Летом 1744 года Фридрих шел от победы к победе. После того как он в сентябре взял Прагу, всем надеждам Марии Терезии, казалось, пришел конец. Кроме вмешательства России, иных шансов у нее не оставалось. Скрепя сердце она признала императорский титул соперницы и побудила так называемое собрание «имперских чинов» (а проще говоря — рейхстаг) сделать то же самое. Легитимация императрицы из рода Романовых императрицей из семейства Габсбургов пошатнула иерархию держав и традиционных привилегий. Опьяненная такой победой, дочь Петра охотно склонила слух к доводам посланцев королевы Венгрии. Бестужев ухватился за этот повод, чтобы навредить своим врагам, и развернул беспрецедентную кампанию диффамации{336}. В ужасающих красках он изображал картину скорого захвата России полчищами Фридриха. И французам тоже более невозможно верить, добавлял он: Мориц Саксонский не постесняется вторгнуться на российскую территорию, чтобы отхватить Курляндию, а принц де Конти вразрез с интересами ее императорского величества набросится на Польшу{337}. Тщетно Мардефельд и д'Аллион пытались опровергнуть всю эту клевету — их аргументация, лишенная официального подкрепления, не выглядела достаточно убедительной. К концу 1744 года стало ясно, что игра проиграна: ни царицу, ни ее фаворитов уже не урезонить. Париж вскоре окончательно махнул рукой на замысел союза с Елизаветой; Людовик и его министры не только перестали прославлять русскую государыню, но больше не скрывали своего презрения к ее варварской стране и попытались обезвредить ее силой. Призвали на помощь Порту, вечную союзницу Франции в конфликте с Габсбургами{338}. Расчет был на то, что страх перед турецким вторжением па востоке парализует Московию (это название по тем временам звучало крайне уничижительно) и помешает ей ввязаться в войну за австрийское наследство.
Но тут новое событие нанесло жесточайший удар по стратегическому плану этой войны: 20 января 1745 года скончался Карл VII, объявленный законным императором{339}. Соответственно Людовик XV утратил оправдание своей распри с Марией Терезией; стало быть, понадобилось срочно найти другого претендента на спорную корону.

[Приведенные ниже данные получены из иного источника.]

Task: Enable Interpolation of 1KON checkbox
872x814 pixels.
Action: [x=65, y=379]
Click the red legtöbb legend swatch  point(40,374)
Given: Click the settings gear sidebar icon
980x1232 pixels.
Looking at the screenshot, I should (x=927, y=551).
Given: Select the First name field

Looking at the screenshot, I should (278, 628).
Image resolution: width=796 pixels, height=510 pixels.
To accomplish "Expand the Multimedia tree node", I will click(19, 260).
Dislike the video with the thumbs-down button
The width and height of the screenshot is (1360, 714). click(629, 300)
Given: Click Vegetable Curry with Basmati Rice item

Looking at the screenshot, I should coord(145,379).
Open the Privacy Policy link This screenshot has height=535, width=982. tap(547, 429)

Распространился слух, что Франция и венгерские высшие придворные круги замышляют возвести на венский трон Фридриха Августа, саксонского курфюрста. Его держава, окрепнув благодаря объединению этих двух владений, к которым надобно добавить еще и Польшу, станет оплотом стабильности в центре Европы, что облегчит мирные переговоры и, вероятно, положит конец разорительной войне. Оставалось выяснить, как отреагируют Елизавета и Фридрих. Потерпит ли царица это тройственное объединение — Австрии, Саксонии и Польши? По наущению д'Аржансона, ведавшего в Париже иностранными делами, король Франции взялся за перо, чтобы убедить «свою сестру» оказать поддержку его саксонскому курфюрсту Фридриху Августу. Это персональное заигрывание было призвано сотворить чудо, переменив умонастроение тщеславной Елизаветы{340}. Плохо же они знали императрицу! Она застыла в молчании. Ведь объединение трех корон сдвигало Россию на обочину, да сверх того ограничивало ее влияние в Центральной и Восточной Европе. Царица не собиралась ввязываться в переговоры, которые вынудили бы ее признать искусственное соединение Германской империи и ее извечного врага Польши{341}. Этот новый ложный шаг Людовика только еще более навредил франко-русским отношениям.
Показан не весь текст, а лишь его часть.